In 1981 he concluded the Master's Degree in History of Mexico, in the Faculty of Philosophy of the UNAM. Also by this time, he had studied many courses of photography abroad.
The now Historian remembers that to his entrance to the group of anthropologists and Historians was like being in a family, everyone knew each other. Nevertheless, he confess he is a frustrated archaeologist, because he never studied the field he liked so much, andwhich is so needed in Mexico.
My real Treasure
The favorite subject of study of the professor are the XVI, XVII and XVIII Centuries in Mexico. Whilst studying these centuries, I enter into the fields of Archaeology and Philosophy. And I have to go back and rely on the teachings of some great archeologists, like Román Piña Chan.

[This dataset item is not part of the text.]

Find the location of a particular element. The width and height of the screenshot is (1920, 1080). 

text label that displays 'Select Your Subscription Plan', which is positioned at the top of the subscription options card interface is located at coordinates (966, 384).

Devoted student of the artistic expressions of the New Spain, Constantino Reyes-Valerio, has deeply contributed to the study of Indocristiano Art. Thorugh his research he has prooved that the sculptor and painter of the XVI Century was the native indian, a forgoten character of the rising colonial Society.
He is the author of several books, among them:
Arte Indocristiano. Sculpture of XVI Century in Mexico; and,
The Pre-Hispanic painter. Its formation and its technique. Characteristics, processes and study of the murals.
Besides his influence in the murals of XVI Century, Constantino Reyes-Valerio has produced the photographic illustration of several publications of Mexican Art and to Archaeology.
The investigator has received throughout his trajectory diverse distinctions, among them the National System of Investigators of the Conacyt (Consejo Nacional de Ciencia y Tecnologia) and the degree of Emeritus investigator granted by the INAH.
Nevertheless, while glancing back through his life, he acknowledges that his family has suffered through out this story. "They have sacrificed a lot because I have gone my way, although sometimes I have yielded, an in some cases I have been albe to teach them something, like my passion for traveling".
Constantino Reyes-Valerio is married and is father of three, two men and one woman. By the end of our conversation he says that in spite of everything has been able to give the three of them a carrer, and proudly emphasizes, that all have obtained master's degrees. "At the end of the day, this one is my great treasure".